- Date: 5 March 2016
- Site: Bremen Theatre, Copenhagen
- Hosted by: Troels Lyby
- Organized by: Danish Film Critics Association

Highlights
- Best Film: Land of Mine
- Bodil Honorary Award: Anna Karina
- Best Actor: Roland Møller Land of Mine
- Best Actress: Mille Lehfeldt [da] Long story short
- Most awards: Land of Mine (3)
- Most nominations: Sommeren '92 (4)

= 69th Bodil Awards =

2016 Danish film awards ceremony

The 69th Bodil Awards were held on 5 March 2016 in the Bremen Theater in Copenhagen, Denmark, honoring the best national and foreign films of 2015.
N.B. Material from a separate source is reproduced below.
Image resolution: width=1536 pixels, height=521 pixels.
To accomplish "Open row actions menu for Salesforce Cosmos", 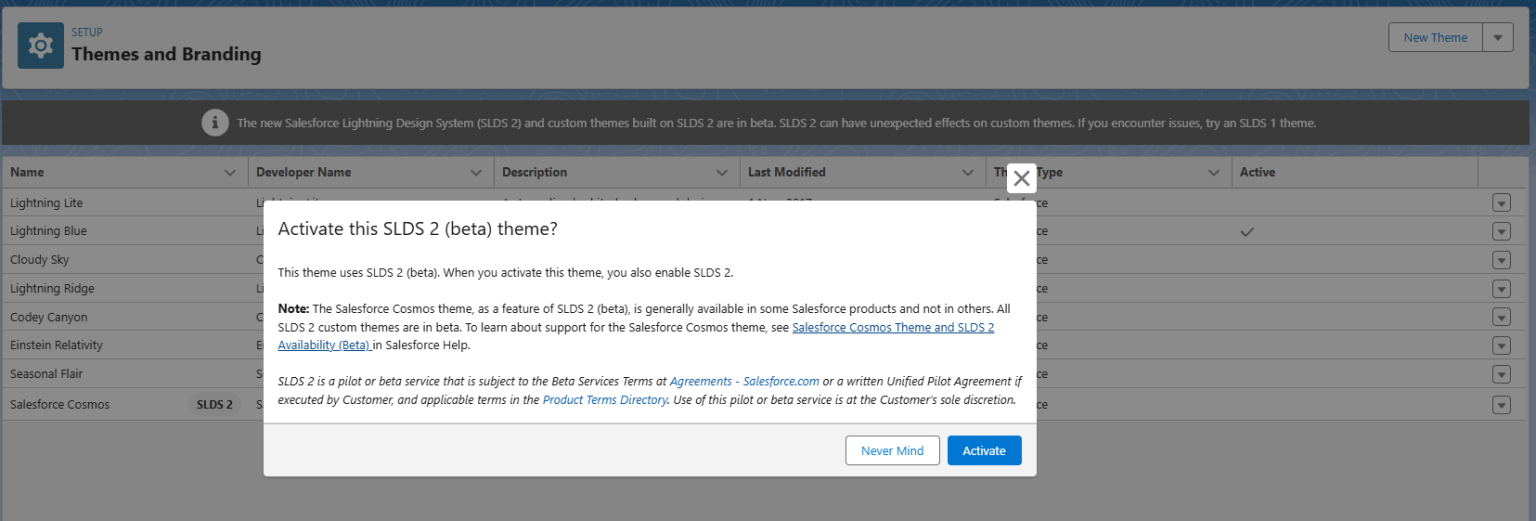I will coord(1501,405).
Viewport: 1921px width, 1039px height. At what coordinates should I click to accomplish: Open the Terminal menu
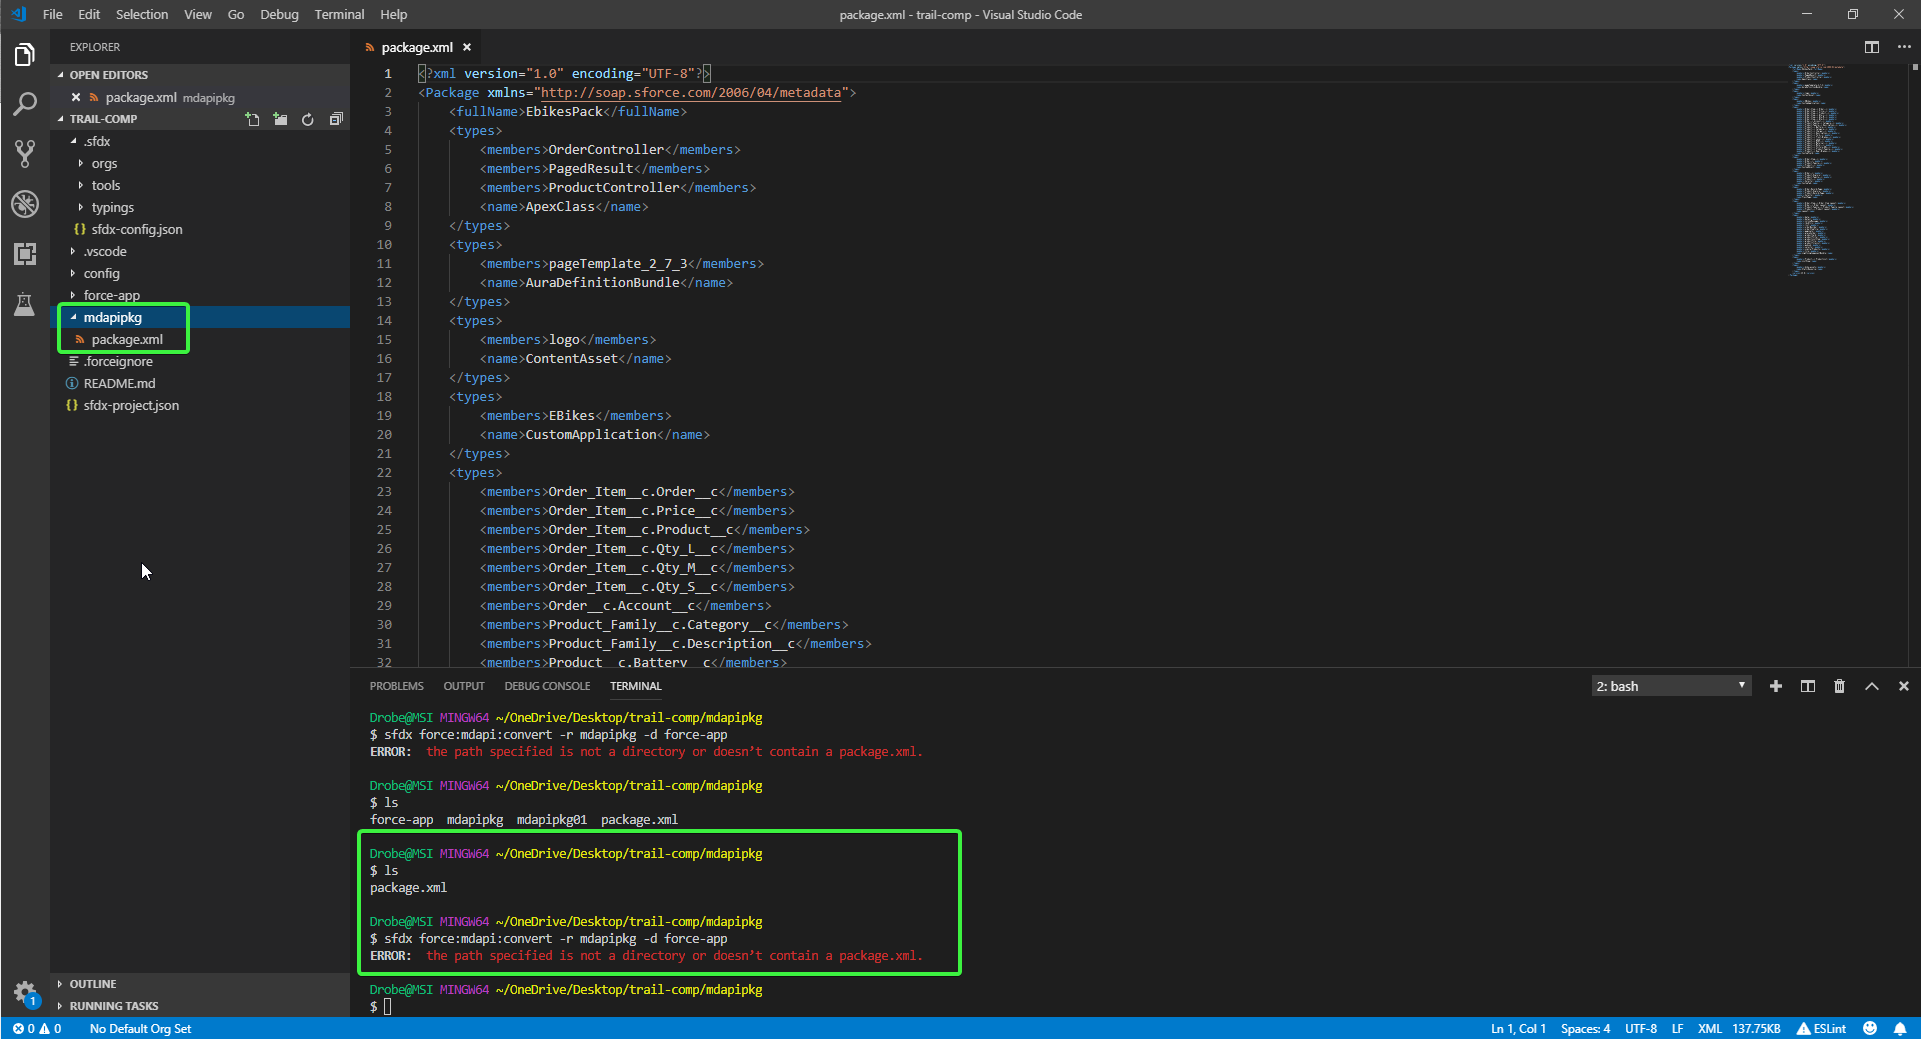click(x=339, y=14)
On 11 February 2016 it was announced that 75-year-old Danish-French actress Anna Karina would receive the 2016 Bodil Honorary Award as "one of the most iconic" actresses of the French New Wave.

Land of Mine directed by Martin Zandvliet was the big winner at the Awards: It won the Best Danish Film Award, Roland Møller won his first Bodil Award for Best Actor in a Leading Role as Sgt. Carl Rasmussen in the film, while Louis Hofmann took home the statuette for Best Actor in a Supporting Role as a young German POW. Peter Albrechtsen received a special Bodil for sound design in the film The Idealist and Mia Stensgaard won the Henning Bahs Prize for her production design on Mænd og Høns.
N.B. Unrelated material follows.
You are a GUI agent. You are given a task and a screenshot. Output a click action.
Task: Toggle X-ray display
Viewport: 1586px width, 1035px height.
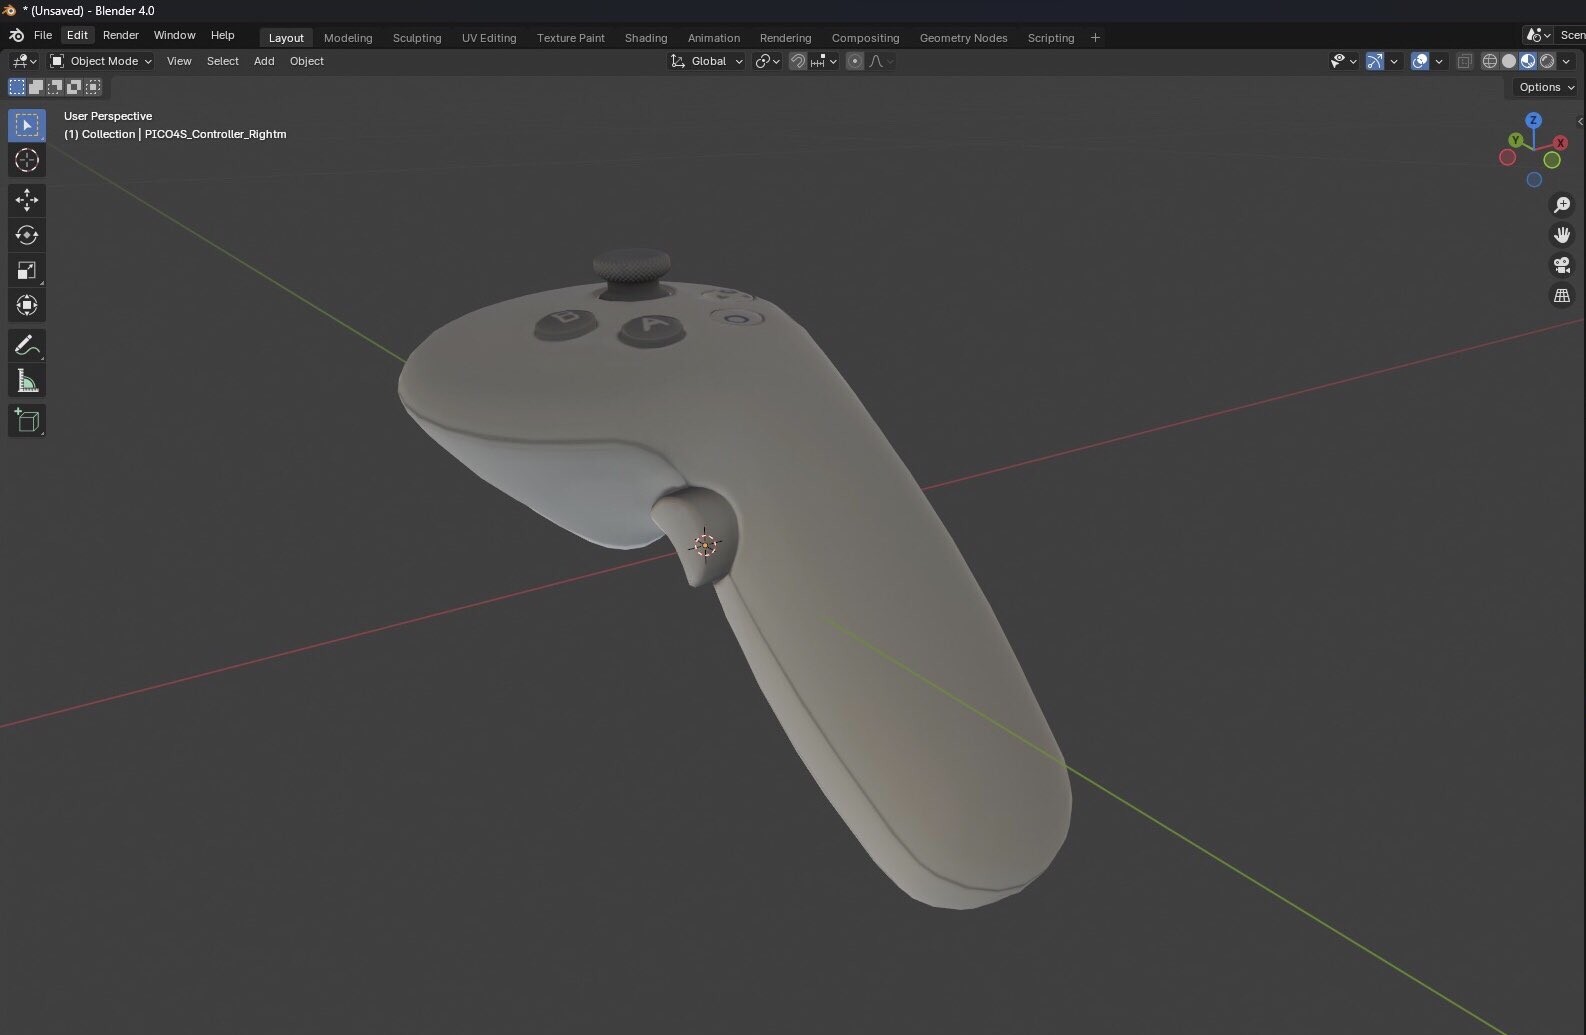tap(1464, 61)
== Winners and nominees ==
Winners in bold
=== Best Danish Film ===
- Land of Mine
- The Idealist
- Bridgend
- Krigen
- Sommeren '92

=== Best Actor in a Leading Role ===
- Roland Møller – Land of Mine
  - Joachim Fjelstrup – Steppeulven
  - Ulrich Thomsen – Sommeren '92
  - Pilou Asbæk – Krigen
  - Peter Plaugborg – The Idealist

=== Best Actress in a Leading Role ===
- Mille Lehfeldt – Lang historie kort
  - Ghita Nørby – Nøgle hus spejl
  - Tuva Novotny for Krigen
  - Hannah Murray for Bridgend
  - Bodil Jørgensen for People Get Eaten

=== Best Actor in a Supporting Role ===
- Louis Hofmann – Land of Mine
  - Søren Malling – The Idealist
  - Henning Jensen – Sommeren '92
  - Dulfi al-Jabouri – Krigen
  - Esben Smed – Sommeren '92

=== Best Actress in a Supporting Role ===
- Trine Pallesen – Nøgle hus spejl
  - Trine Dyrholm – Lang historie kort
  - Dya Josefine Hauch – Lang historie kort
  - Lene Maria Christensen – Sommeren '92
  - Ruth Brejnholm – Skyggen af en helt

=== Best American Film ===
- Birdman
  - Inside Out
  - Sicario
  - Star Wars: The Force Awakens
  - Whiplash

=== Best Non-American Film ===
- Mommy
- Leviathan
- Mad Max: Fury Road
- Amy
- Marshland

=== Best Documentary ===
- The Man Who Saved the World
- Et hjem i verden
- Misfits
- Fassbinder – at elske uden at kræve
- Naturens uorden

== Recipients ==

=== Bodil Honorary Award ===
- Anna Karina

=== Bodil Special Award ===
- Peter Albrechtsen, Sound editor, for editing The Idealist among other films.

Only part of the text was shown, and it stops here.